## START Supplied records

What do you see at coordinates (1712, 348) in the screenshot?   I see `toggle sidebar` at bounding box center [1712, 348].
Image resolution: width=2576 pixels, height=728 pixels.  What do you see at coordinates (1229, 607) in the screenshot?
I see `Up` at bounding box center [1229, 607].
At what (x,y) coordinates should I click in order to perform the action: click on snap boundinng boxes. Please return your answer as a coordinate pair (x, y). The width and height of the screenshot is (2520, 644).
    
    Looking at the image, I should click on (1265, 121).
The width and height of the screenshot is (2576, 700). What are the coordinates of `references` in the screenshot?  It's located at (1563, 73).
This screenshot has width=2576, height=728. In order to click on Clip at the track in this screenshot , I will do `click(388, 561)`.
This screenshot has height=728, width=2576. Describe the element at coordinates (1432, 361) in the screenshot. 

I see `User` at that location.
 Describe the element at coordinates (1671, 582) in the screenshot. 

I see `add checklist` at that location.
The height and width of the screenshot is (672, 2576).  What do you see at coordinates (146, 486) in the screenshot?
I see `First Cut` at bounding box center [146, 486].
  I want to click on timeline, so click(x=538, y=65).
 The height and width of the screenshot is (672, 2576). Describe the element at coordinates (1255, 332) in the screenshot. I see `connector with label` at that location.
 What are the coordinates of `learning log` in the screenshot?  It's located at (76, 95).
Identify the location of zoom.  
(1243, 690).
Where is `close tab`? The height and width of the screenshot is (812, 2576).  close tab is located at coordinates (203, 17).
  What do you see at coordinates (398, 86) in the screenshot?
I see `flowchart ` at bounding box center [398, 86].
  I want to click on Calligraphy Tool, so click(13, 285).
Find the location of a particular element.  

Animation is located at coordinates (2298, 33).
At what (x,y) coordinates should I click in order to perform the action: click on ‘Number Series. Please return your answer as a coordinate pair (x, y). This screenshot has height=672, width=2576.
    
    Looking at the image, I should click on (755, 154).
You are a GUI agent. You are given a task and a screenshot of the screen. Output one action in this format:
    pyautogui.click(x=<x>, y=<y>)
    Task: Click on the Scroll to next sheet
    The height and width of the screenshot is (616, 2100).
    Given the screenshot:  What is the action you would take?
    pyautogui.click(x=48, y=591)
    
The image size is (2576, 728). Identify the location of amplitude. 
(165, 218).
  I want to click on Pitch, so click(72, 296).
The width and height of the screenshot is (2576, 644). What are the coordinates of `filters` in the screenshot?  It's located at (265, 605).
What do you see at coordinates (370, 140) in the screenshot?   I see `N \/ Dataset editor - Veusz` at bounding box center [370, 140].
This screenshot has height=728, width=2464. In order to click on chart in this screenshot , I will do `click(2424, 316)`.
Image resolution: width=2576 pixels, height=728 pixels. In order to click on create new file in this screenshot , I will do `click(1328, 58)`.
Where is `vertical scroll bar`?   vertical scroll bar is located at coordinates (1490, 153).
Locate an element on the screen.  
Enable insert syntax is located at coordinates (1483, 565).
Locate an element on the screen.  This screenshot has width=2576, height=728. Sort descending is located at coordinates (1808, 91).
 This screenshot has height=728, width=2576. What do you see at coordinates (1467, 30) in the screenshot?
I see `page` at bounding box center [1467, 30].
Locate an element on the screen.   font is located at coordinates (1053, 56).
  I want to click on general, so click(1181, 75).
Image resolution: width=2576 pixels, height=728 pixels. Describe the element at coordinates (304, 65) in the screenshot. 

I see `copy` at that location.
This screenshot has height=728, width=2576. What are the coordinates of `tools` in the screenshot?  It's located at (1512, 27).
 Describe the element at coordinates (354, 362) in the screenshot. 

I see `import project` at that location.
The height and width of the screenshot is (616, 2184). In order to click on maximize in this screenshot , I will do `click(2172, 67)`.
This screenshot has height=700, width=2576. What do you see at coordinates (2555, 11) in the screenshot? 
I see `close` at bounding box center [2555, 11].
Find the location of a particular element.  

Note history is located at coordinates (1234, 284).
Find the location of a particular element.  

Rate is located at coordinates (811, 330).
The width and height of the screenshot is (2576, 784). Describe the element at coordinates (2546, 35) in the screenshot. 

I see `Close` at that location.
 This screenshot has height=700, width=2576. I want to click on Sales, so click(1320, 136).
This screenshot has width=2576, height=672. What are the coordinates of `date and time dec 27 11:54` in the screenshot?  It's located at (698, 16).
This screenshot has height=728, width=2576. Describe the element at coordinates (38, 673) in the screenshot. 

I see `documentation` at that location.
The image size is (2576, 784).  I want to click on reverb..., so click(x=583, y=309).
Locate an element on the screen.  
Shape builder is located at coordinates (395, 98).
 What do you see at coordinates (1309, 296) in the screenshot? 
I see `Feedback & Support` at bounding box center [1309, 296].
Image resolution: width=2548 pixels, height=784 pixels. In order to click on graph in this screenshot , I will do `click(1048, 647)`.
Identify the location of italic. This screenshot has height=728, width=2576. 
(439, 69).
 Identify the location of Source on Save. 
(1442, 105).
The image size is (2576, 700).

## END Supplied records

- The request
Copy all of the entries above word for word.

- Solution
What do you see at coordinates (1712, 348) in the screenshot?   I see `toggle sidebar` at bounding box center [1712, 348].
Image resolution: width=2576 pixels, height=728 pixels.  What do you see at coordinates (1229, 607) in the screenshot?
I see `Up` at bounding box center [1229, 607].
At what (x,y) coordinates should I click in order to perform the action: click on snap boundinng boxes. Please return your answer as a coordinate pair (x, y). The width and height of the screenshot is (2520, 644).
    
    Looking at the image, I should click on (1265, 121).
The width and height of the screenshot is (2576, 700). What are the coordinates of `references` in the screenshot?  It's located at (1563, 73).
This screenshot has width=2576, height=728. In order to click on Clip at the track in this screenshot , I will do `click(388, 561)`.
This screenshot has height=728, width=2576. Describe the element at coordinates (1432, 361) in the screenshot. 

I see `User` at that location.
 Describe the element at coordinates (1671, 582) in the screenshot. 

I see `add checklist` at that location.
The height and width of the screenshot is (672, 2576).  What do you see at coordinates (146, 486) in the screenshot?
I see `First Cut` at bounding box center [146, 486].
  I want to click on timeline, so click(x=538, y=65).
 The height and width of the screenshot is (672, 2576). Describe the element at coordinates (1255, 332) in the screenshot. I see `connector with label` at that location.
 What are the coordinates of `learning log` in the screenshot?  It's located at (76, 95).
Identify the location of zoom.  
(1243, 690).
Where is `close tab`? The height and width of the screenshot is (812, 2576).  close tab is located at coordinates (203, 17).
  What do you see at coordinates (398, 86) in the screenshot?
I see `flowchart ` at bounding box center [398, 86].
  I want to click on Calligraphy Tool, so click(13, 285).
Find the location of a particular element.  

Animation is located at coordinates (2298, 33).
At what (x,y) coordinates should I click in order to perform the action: click on ‘Number Series. Please return your answer as a coordinate pair (x, y). This screenshot has height=672, width=2576.
    
    Looking at the image, I should click on (755, 154).
You are a GUI agent. You are given a task and a screenshot of the screen. Output one action in this format:
    pyautogui.click(x=<x>, y=<y>)
    Task: Click on the Scroll to next sheet
    The height and width of the screenshot is (616, 2100).
    Given the screenshot:  What is the action you would take?
    pyautogui.click(x=48, y=591)
    
The image size is (2576, 728). Identify the location of amplitude. 
(165, 218).
  I want to click on Pitch, so click(72, 296).
The width and height of the screenshot is (2576, 644). What are the coordinates of `filters` in the screenshot?  It's located at (265, 605).
What do you see at coordinates (370, 140) in the screenshot?   I see `N \/ Dataset editor - Veusz` at bounding box center [370, 140].
This screenshot has height=728, width=2464. In order to click on chart in this screenshot , I will do `click(2424, 316)`.
Image resolution: width=2576 pixels, height=728 pixels. In order to click on create new file in this screenshot , I will do `click(1328, 58)`.
Where is `vertical scroll bar`?   vertical scroll bar is located at coordinates (1490, 153).
Locate an element on the screen.  
Enable insert syntax is located at coordinates (1483, 565).
Locate an element on the screen.  This screenshot has width=2576, height=728. Sort descending is located at coordinates (1808, 91).
 This screenshot has height=728, width=2576. What do you see at coordinates (1467, 30) in the screenshot?
I see `page` at bounding box center [1467, 30].
Locate an element on the screen.   font is located at coordinates (1053, 56).
  I want to click on general, so click(1181, 75).
Image resolution: width=2576 pixels, height=728 pixels. Describe the element at coordinates (304, 65) in the screenshot. 

I see `copy` at that location.
This screenshot has height=728, width=2576. What are the coordinates of `tools` in the screenshot?  It's located at (1512, 27).
 Describe the element at coordinates (354, 362) in the screenshot. 

I see `import project` at that location.
The height and width of the screenshot is (616, 2184). In order to click on maximize in this screenshot , I will do `click(2172, 67)`.
This screenshot has height=700, width=2576. What do you see at coordinates (2555, 11) in the screenshot? 
I see `close` at bounding box center [2555, 11].
Find the location of a particular element.  

Note history is located at coordinates (1234, 284).
Find the location of a particular element.  

Rate is located at coordinates (811, 330).
The width and height of the screenshot is (2576, 784). Describe the element at coordinates (2546, 35) in the screenshot. 

I see `Close` at that location.
 This screenshot has height=700, width=2576. I want to click on Sales, so click(1320, 136).
This screenshot has width=2576, height=672. What are the coordinates of `date and time dec 27 11:54` in the screenshot?  It's located at (698, 16).
This screenshot has height=728, width=2576. Describe the element at coordinates (38, 673) in the screenshot. 

I see `documentation` at that location.
The image size is (2576, 784).  I want to click on reverb..., so click(x=583, y=309).
Locate an element on the screen.  
Shape builder is located at coordinates (395, 98).
 What do you see at coordinates (1309, 296) in the screenshot? 
I see `Feedback & Support` at bounding box center [1309, 296].
Image resolution: width=2548 pixels, height=784 pixels. In order to click on graph in this screenshot , I will do `click(1048, 647)`.
Identify the location of italic. This screenshot has height=728, width=2576. 
(439, 69).
 Identify the location of Source on Save. 
(1442, 105).
The image size is (2576, 700).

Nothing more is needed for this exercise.